* **Problem to work on**
Print the line that contains "1558x784 pixels. How" and every line after it through the last line of the records below, exactly as written and nothing else.

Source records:
<<<<
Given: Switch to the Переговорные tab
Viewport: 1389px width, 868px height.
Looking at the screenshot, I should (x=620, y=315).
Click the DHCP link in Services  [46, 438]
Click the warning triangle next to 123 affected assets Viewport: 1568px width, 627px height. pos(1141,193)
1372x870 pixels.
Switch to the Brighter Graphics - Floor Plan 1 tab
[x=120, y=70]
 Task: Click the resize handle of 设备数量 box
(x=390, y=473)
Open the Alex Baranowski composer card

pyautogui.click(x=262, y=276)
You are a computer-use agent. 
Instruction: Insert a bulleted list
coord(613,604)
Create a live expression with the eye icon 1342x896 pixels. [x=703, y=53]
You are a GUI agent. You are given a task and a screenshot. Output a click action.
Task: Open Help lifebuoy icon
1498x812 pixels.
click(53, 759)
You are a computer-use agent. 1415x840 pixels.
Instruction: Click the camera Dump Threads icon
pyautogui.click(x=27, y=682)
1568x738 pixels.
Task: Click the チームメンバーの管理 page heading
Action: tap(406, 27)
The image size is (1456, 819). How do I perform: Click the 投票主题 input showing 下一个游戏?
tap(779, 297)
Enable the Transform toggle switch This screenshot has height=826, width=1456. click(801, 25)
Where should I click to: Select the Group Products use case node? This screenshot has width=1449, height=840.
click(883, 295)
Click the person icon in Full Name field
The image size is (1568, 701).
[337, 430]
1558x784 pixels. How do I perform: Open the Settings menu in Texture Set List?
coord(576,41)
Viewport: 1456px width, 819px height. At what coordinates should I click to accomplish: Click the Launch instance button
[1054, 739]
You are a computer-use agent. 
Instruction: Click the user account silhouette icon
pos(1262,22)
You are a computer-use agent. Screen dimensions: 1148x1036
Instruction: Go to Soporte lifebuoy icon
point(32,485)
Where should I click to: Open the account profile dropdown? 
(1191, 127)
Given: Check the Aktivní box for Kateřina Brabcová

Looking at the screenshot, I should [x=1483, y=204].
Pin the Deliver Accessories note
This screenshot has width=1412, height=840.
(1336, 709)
>>>>
* **Problem solution**
1558x784 pixels. How do I perform: Open the Settings menu in Texture Set List?
coord(576,41)
Viewport: 1456px width, 819px height. At what coordinates should I click to accomplish: Click the Launch instance button
[1054, 739]
You are a computer-use agent. 
Instruction: Click the user account silhouette icon
pos(1262,22)
You are a computer-use agent. Screen dimensions: 1148x1036
Instruction: Go to Soporte lifebuoy icon
point(32,485)
Where should I click to: Open the account profile dropdown? 
(1191, 127)
Given: Check the Aktivní box for Kateřina Brabcová

Looking at the screenshot, I should [x=1483, y=204].
Pin the Deliver Accessories note
This screenshot has width=1412, height=840.
(1336, 709)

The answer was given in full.